Write out every record below exactly, so that nothing differs from what is shown.

■ **Data**:
**********

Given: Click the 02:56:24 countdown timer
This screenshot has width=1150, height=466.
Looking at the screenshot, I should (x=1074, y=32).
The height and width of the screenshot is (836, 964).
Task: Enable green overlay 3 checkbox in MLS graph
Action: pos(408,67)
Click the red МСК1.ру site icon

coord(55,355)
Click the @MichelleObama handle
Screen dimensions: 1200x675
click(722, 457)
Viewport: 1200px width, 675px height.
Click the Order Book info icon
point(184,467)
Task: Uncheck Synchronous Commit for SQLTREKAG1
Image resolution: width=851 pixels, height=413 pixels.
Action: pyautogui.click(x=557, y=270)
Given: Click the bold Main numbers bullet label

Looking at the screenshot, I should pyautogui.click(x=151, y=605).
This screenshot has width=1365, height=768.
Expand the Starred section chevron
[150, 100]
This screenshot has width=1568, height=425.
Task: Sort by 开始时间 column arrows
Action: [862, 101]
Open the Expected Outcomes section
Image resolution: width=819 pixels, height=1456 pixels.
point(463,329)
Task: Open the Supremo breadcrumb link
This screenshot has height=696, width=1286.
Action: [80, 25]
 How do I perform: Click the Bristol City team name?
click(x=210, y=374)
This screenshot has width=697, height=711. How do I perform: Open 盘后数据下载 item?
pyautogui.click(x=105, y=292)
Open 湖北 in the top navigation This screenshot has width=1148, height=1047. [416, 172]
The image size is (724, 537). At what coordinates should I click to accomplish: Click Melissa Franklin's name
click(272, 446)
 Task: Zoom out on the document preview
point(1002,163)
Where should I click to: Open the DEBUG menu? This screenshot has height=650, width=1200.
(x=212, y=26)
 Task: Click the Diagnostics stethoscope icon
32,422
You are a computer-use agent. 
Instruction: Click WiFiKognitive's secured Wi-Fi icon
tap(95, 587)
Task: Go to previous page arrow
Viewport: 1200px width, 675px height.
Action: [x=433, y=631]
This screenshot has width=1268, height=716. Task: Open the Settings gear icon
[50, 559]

**********

■ **Answer section**:
Given: Click the 02:56:24 countdown timer
This screenshot has width=1150, height=466.
Looking at the screenshot, I should (x=1074, y=32).
The height and width of the screenshot is (836, 964).
Task: Enable green overlay 3 checkbox in MLS graph
Action: pos(408,67)
Click the red МСК1.ру site icon

coord(55,355)
Click the @MichelleObama handle
Screen dimensions: 1200x675
click(722, 457)
Viewport: 1200px width, 675px height.
Click the Order Book info icon
point(184,467)
Task: Uncheck Synchronous Commit for SQLTREKAG1
Image resolution: width=851 pixels, height=413 pixels.
Action: pyautogui.click(x=557, y=270)
Given: Click the bold Main numbers bullet label

Looking at the screenshot, I should pyautogui.click(x=151, y=605).
This screenshot has width=1365, height=768.
Expand the Starred section chevron
[150, 100]
This screenshot has width=1568, height=425.
Task: Sort by 开始时间 column arrows
Action: [862, 101]
Open the Expected Outcomes section
Image resolution: width=819 pixels, height=1456 pixels.
point(463,329)
Task: Open the Supremo breadcrumb link
This screenshot has height=696, width=1286.
Action: [80, 25]
 How do I perform: Click the Bristol City team name?
click(x=210, y=374)
This screenshot has width=697, height=711. How do I perform: Open 盘后数据下载 item?
pyautogui.click(x=105, y=292)
Open 湖北 in the top navigation This screenshot has width=1148, height=1047. [416, 172]
The image size is (724, 537). At what coordinates should I click to accomplish: Click Melissa Franklin's name
click(272, 446)
 Task: Zoom out on the document preview
point(1002,163)
Where should I click to: Open the DEBUG menu? This screenshot has height=650, width=1200.
(x=212, y=26)
 Task: Click the Diagnostics stethoscope icon
32,422
You are a computer-use agent. 
Instruction: Click WiFiKognitive's secured Wi-Fi icon
tap(95, 587)
Task: Go to previous page arrow
Viewport: 1200px width, 675px height.
Action: [x=433, y=631]
This screenshot has width=1268, height=716. Task: Open the Settings gear icon
[50, 559]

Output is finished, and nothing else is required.